Macronutrients come in a variety of shapes and sizes in the form of Carbohydrates – Wholegrain cereals (oats, brown rice, pasta, grainy bread), root vegetables, Protein – Fish, chicken, lean meat, eggs, legumes, nuts, seeds, dairy products, tofu and Unsaturated fats – Nuts, seeds, fish, olive oil, avocado, avocado oil, coconut oil, ghee. Your body needs a large amount of macronutrients to keep you warmly nourished; full of calories and energy. We need them to grow and to keep our metabolism functioning properly.

Eggs are a great macronutrient, and a ‘complete’ protein. Sometimes they are referred to as ‘brain food’ because the yolk contains Choline. Choline is a micronutrient which regulates brain function; ensuring critical neurotransmitters tell your heart to beat, your lungs to breathe, and your stomach to digest.  These neurotransmitters affect mood, sleep, concentration, weight, and can cause adverse symptoms when they are out of balance.

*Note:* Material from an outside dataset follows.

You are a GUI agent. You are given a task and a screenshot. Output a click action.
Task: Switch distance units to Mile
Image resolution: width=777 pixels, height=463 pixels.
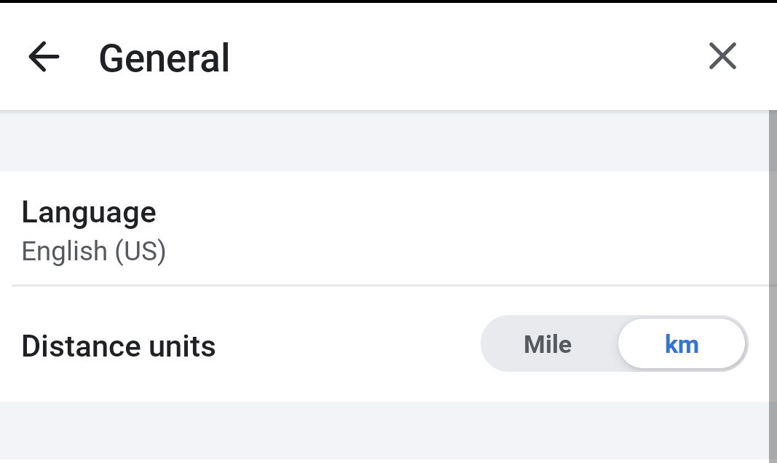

As eggs are wonderful at keeping you feeling fuller for longer, I love to serve a poached egg on top of sautéed spinach and a slice of sourdough bread smeared with avocado, creating the perfect meal which includes Protein, Fat, and Fibre!

So next time you stick your head in the fridge looking for something to eat, because you’re feeling less than energetic, consider boiling an egg, slicing up an avocado and smearing it on wholegrain bread, grabbing a handful of nuts or simply cooking with coconut, ghee or avocado oil.

Whatever you do don’t remove macronutrients from your diet because they are great for helping lower blood pressure, and keeping cholesterol and your metabolism in check; very important as you add a few more years onto that valuable time dial of yours.